| Required action |
Restate word for word the lines of the entries below, starting with the line that holds "Cookies (301, 2025)" and ending with the line that holds "Read more (518, 651)", and no others.

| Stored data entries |
+ + + + + + +
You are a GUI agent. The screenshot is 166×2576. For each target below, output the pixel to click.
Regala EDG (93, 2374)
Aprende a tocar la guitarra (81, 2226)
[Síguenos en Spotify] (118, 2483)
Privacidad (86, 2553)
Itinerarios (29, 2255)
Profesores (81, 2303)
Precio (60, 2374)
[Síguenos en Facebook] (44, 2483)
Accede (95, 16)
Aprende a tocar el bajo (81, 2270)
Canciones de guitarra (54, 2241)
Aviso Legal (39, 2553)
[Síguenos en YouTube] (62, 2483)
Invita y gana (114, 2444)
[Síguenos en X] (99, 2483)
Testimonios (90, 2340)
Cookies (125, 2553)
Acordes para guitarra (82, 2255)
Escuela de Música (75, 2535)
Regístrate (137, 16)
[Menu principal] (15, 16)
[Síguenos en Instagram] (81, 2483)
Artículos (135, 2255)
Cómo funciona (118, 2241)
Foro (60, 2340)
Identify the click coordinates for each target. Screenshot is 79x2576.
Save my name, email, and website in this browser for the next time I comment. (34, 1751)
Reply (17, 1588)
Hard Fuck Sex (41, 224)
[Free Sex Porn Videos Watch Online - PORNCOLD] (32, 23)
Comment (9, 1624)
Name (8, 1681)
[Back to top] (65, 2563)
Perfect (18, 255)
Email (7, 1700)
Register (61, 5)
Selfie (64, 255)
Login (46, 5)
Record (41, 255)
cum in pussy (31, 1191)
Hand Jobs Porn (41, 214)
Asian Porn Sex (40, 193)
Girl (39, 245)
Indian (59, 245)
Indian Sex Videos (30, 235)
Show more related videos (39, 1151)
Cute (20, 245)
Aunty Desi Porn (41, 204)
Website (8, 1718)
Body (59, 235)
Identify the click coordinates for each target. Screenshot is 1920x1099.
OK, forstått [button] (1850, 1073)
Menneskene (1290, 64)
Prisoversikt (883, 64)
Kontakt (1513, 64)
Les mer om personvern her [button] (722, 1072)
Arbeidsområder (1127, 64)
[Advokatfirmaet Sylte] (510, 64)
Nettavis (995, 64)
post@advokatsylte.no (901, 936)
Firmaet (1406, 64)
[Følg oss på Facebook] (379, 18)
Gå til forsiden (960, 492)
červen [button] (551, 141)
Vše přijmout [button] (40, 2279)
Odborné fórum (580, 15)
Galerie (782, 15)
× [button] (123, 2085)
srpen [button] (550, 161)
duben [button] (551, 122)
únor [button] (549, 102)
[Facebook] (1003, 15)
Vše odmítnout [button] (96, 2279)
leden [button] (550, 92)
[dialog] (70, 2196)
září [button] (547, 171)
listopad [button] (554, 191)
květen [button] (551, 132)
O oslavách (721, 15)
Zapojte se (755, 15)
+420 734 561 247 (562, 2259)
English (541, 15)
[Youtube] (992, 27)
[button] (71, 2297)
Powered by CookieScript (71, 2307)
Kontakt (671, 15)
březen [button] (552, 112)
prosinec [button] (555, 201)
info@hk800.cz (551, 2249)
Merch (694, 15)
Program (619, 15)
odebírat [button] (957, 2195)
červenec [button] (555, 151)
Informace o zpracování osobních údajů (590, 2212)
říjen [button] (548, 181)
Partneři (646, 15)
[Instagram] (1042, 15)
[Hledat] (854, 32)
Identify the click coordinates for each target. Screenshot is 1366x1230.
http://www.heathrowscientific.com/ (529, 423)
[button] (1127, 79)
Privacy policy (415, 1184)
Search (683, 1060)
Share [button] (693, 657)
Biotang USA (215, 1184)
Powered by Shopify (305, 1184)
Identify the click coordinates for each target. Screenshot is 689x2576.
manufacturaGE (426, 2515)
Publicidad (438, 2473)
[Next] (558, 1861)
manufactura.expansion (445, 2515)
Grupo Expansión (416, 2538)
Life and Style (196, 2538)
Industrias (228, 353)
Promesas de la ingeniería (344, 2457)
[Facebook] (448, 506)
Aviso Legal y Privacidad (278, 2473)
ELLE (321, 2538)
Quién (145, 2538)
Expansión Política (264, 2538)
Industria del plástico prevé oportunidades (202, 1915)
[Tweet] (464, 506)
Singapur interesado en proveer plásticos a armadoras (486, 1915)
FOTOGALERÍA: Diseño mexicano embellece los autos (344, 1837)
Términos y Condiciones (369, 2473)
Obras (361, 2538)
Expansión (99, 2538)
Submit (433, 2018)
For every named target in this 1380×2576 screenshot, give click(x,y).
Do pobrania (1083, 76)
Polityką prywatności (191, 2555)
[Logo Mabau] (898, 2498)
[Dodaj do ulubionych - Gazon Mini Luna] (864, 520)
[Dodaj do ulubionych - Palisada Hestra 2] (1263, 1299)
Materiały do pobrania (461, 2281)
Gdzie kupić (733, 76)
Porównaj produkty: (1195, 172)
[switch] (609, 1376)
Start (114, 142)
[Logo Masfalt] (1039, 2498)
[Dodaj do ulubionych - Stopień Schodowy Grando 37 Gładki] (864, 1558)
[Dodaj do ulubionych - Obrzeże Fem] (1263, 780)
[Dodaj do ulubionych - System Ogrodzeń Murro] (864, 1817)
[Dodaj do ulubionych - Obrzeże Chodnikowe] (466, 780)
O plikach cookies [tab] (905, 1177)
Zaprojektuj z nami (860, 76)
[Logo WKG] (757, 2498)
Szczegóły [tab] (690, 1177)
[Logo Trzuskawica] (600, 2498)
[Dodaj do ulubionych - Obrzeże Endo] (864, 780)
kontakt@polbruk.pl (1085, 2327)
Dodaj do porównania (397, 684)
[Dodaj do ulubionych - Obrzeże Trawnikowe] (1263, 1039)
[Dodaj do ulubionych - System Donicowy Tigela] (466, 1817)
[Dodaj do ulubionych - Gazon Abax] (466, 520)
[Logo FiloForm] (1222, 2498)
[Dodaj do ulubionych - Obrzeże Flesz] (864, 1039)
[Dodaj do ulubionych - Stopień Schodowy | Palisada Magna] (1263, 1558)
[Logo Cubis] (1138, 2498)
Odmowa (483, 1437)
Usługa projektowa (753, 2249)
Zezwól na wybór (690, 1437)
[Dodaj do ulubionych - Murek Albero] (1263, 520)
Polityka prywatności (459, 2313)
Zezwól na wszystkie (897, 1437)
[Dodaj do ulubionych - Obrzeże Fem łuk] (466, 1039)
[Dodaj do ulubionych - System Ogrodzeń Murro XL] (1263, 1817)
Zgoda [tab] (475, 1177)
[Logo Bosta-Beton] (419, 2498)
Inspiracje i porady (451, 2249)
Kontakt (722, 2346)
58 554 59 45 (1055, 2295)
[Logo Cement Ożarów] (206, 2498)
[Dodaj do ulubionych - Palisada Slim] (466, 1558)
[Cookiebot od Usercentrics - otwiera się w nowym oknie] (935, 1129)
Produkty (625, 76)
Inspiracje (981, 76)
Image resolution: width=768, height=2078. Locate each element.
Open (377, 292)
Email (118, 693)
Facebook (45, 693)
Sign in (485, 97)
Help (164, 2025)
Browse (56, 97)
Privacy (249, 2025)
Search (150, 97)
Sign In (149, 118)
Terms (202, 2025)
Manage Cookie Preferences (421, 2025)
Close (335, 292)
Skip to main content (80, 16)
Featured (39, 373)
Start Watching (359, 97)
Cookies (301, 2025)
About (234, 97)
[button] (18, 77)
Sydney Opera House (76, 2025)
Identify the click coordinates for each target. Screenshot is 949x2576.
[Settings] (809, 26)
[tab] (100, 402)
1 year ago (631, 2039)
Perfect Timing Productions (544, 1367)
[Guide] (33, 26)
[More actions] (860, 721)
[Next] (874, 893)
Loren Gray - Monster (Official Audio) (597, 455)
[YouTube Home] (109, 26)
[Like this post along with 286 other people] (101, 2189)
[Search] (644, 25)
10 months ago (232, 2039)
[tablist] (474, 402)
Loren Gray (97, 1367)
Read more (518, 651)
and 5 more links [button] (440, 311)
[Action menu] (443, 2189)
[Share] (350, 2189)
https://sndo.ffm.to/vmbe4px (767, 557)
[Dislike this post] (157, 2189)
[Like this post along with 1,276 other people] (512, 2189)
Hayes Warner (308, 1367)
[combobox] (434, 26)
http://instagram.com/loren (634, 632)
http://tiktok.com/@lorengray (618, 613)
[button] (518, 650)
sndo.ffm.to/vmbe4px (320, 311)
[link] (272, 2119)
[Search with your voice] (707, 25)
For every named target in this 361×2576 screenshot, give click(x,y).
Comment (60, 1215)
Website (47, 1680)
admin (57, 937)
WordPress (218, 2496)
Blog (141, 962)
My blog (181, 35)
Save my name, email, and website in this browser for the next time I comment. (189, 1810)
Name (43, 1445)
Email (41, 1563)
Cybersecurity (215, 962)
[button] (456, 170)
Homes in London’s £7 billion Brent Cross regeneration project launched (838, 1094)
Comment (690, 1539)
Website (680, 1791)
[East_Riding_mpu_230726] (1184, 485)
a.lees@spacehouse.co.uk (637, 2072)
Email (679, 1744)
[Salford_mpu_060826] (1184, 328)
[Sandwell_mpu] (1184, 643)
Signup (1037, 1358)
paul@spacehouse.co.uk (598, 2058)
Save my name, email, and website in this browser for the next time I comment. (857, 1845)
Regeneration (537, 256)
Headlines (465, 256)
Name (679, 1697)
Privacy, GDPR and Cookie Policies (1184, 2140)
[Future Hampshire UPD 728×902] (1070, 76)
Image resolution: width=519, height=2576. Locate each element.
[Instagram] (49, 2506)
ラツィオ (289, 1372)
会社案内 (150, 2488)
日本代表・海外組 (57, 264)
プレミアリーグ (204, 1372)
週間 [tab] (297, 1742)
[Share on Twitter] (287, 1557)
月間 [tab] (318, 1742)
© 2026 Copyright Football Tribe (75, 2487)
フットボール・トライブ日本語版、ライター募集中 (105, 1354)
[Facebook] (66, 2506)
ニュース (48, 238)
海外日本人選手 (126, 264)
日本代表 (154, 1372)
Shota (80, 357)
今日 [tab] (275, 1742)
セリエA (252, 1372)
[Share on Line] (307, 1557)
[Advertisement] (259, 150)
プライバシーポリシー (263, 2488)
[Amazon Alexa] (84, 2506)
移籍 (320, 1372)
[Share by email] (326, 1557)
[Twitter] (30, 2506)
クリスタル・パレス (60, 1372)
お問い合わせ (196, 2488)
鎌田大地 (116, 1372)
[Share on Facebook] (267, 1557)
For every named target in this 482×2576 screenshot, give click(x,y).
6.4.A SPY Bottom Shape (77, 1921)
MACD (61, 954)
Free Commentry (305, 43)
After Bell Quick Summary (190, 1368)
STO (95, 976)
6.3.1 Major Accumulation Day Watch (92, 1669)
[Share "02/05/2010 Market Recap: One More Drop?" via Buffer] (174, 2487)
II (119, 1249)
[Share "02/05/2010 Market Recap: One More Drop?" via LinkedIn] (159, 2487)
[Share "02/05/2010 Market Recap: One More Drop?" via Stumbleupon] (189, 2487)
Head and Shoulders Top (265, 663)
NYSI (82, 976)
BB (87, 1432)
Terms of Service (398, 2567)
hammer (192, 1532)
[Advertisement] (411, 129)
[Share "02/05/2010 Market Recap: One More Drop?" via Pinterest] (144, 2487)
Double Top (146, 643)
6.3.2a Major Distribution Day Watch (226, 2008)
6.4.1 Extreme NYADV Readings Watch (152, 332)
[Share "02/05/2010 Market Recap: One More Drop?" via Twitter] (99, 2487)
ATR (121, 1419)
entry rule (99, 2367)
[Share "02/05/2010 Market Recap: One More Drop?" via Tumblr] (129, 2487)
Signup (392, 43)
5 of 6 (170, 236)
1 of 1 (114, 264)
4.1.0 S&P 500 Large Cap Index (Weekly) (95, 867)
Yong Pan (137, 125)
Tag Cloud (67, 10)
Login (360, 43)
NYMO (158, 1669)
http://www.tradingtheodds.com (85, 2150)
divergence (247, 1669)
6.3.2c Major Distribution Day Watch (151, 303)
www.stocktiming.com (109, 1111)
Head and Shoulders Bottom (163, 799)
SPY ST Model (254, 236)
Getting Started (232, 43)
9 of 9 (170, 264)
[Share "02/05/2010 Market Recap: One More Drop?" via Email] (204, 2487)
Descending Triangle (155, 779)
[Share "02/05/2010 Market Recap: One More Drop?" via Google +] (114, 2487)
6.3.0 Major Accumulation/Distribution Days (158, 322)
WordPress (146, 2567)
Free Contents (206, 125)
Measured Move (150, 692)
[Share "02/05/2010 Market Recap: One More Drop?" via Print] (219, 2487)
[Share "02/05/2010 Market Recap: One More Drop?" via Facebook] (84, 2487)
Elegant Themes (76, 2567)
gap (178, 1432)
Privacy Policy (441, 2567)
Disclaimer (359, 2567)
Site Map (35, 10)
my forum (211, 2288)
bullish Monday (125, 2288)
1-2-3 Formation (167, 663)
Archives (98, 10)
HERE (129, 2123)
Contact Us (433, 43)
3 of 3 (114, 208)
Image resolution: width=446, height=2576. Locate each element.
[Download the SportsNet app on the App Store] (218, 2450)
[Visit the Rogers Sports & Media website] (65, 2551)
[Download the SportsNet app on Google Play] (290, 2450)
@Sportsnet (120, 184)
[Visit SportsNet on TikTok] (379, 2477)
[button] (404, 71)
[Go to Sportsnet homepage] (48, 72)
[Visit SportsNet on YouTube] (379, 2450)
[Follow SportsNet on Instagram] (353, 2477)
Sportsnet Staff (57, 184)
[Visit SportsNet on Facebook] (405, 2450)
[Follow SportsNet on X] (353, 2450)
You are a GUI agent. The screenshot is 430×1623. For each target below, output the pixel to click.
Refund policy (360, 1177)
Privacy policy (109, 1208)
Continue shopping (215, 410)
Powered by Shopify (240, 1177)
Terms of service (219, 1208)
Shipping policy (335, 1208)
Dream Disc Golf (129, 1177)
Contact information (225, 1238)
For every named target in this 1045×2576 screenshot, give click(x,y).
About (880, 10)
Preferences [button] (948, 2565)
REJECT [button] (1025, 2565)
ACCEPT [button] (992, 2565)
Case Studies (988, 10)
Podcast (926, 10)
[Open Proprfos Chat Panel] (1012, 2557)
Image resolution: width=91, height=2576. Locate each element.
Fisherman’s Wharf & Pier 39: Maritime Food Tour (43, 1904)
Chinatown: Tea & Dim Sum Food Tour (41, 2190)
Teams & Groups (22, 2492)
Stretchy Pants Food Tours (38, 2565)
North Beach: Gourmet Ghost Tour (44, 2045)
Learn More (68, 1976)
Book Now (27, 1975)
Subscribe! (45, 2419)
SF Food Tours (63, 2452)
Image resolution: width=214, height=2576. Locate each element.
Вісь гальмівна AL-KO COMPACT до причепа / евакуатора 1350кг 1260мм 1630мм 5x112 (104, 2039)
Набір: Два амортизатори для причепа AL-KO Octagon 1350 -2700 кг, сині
+ + + + + + +
| Answer box |
Cookies (301, 2025)
About (234, 97)
[button] (18, 77)
Sydney Opera House (76, 2025)
Identify the click coordinates for each target. Screenshot is 949x2576.
[Settings] (809, 26)
[tab] (100, 402)
1 year ago (631, 2039)
Perfect Timing Productions (544, 1367)
[Guide] (33, 26)
[More actions] (860, 721)
[Next] (874, 893)
Loren Gray - Monster (Official Audio) (597, 455)
[YouTube Home] (109, 26)
[Like this post along with 286 other people] (101, 2189)
[Search] (644, 25)
10 months ago (232, 2039)
[tablist] (474, 402)
Loren Gray (97, 1367)
Read more (518, 651)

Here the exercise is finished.